All TCU. All the time.

TCU 360

Effect of plus/minus on GPAs still unknown

The full effect of the plus/minus grading system on students’ GPAs remains unknown a year after its implementation, university officials said.

Nowell Donovan, provost and vice chancellor for academic affairs, said the number of teachers who use the plus/minus system is unknown. He said the system was originally implemented by faculty to create a grading system that was more fair. He said he expects most professors will move to the plus/minus system within two or three years.

Donovan said higher quality universities tend to have a plus/minus system.

“We will revisit the whole issue to see if it is working,” Donovan said. “But we will probably want to wait two or three years to get a cohort of students through.”

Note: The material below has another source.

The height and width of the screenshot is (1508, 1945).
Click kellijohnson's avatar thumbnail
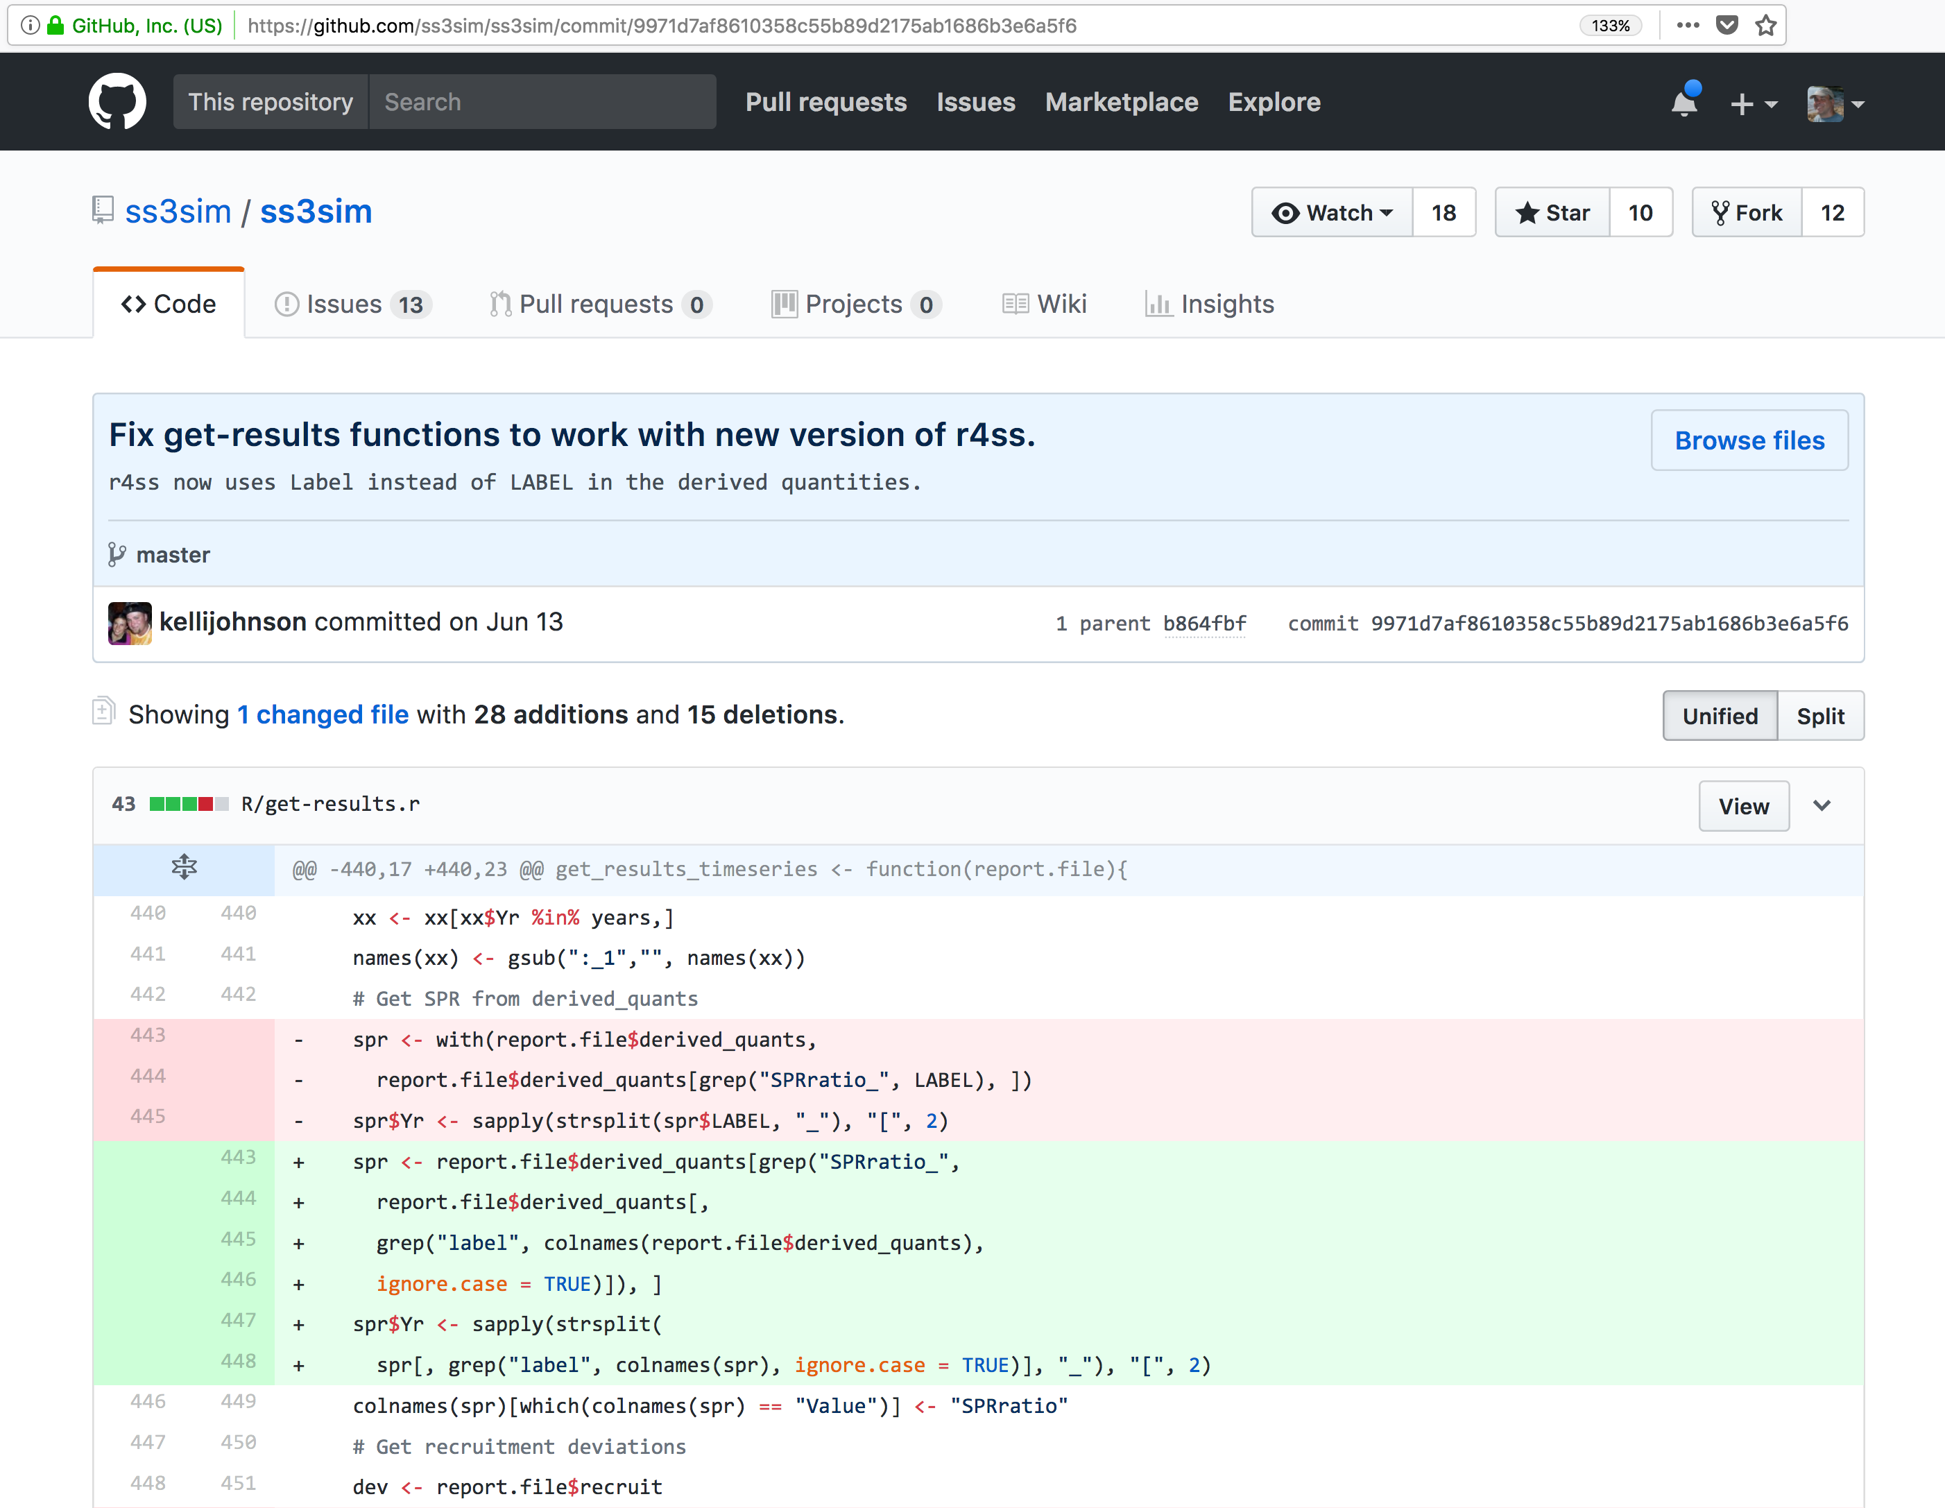[130, 623]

With the plus/minus system, two students in the same class with the same grade of 81, for example, may receive different credit toward their GPA. A senior will receive a B and more grade points, while a freshman will receive a B-minus and less grade points.

Students who entered TCU in fall 2007 or later are subject to the plus/minus system.

The decision of whether to use the plus/minus system is up to each professor, said Ralph Carter, a professor and chair of the political science department.

“It is still up to the individual classroom instructor to determine what is a B-minus and what is a C-plus in his or her own class,” Carter said.”The power to evaluate student performance still lies with the faculty.”

However, Patrick Miller, registrar and director of enrollment management of the Registrar’s Office, said he does not think the plus/minus system will ever be adopted by every professor at the university. Miller said he can’t imagine there will be much change in students’ overall GPAs.

Miller said no studies at the university have been conducted to determine the full effect of the plus/minus grading system.

Many students have adjusted to the new grading scale but not every professor has converted to the plus/minus system, said Thomas Pressly, Student Government Association president. He said SGA has not received many student complaints about the plus/minus system.

“Professors have the opportunity to pick if they want to use it,” Pressly said. ” I think that is the hard part, from my view, on it and from a lot of students I have talked to.”

Meredith McDonough, a freshman nursing major, said the plus/minus system gives a more substantial grade than the other system.

“It doesn’t really matter to me,” McDonough said. “It is kind of nice in a way because it quantifies your grade a little more than just a generic letter.”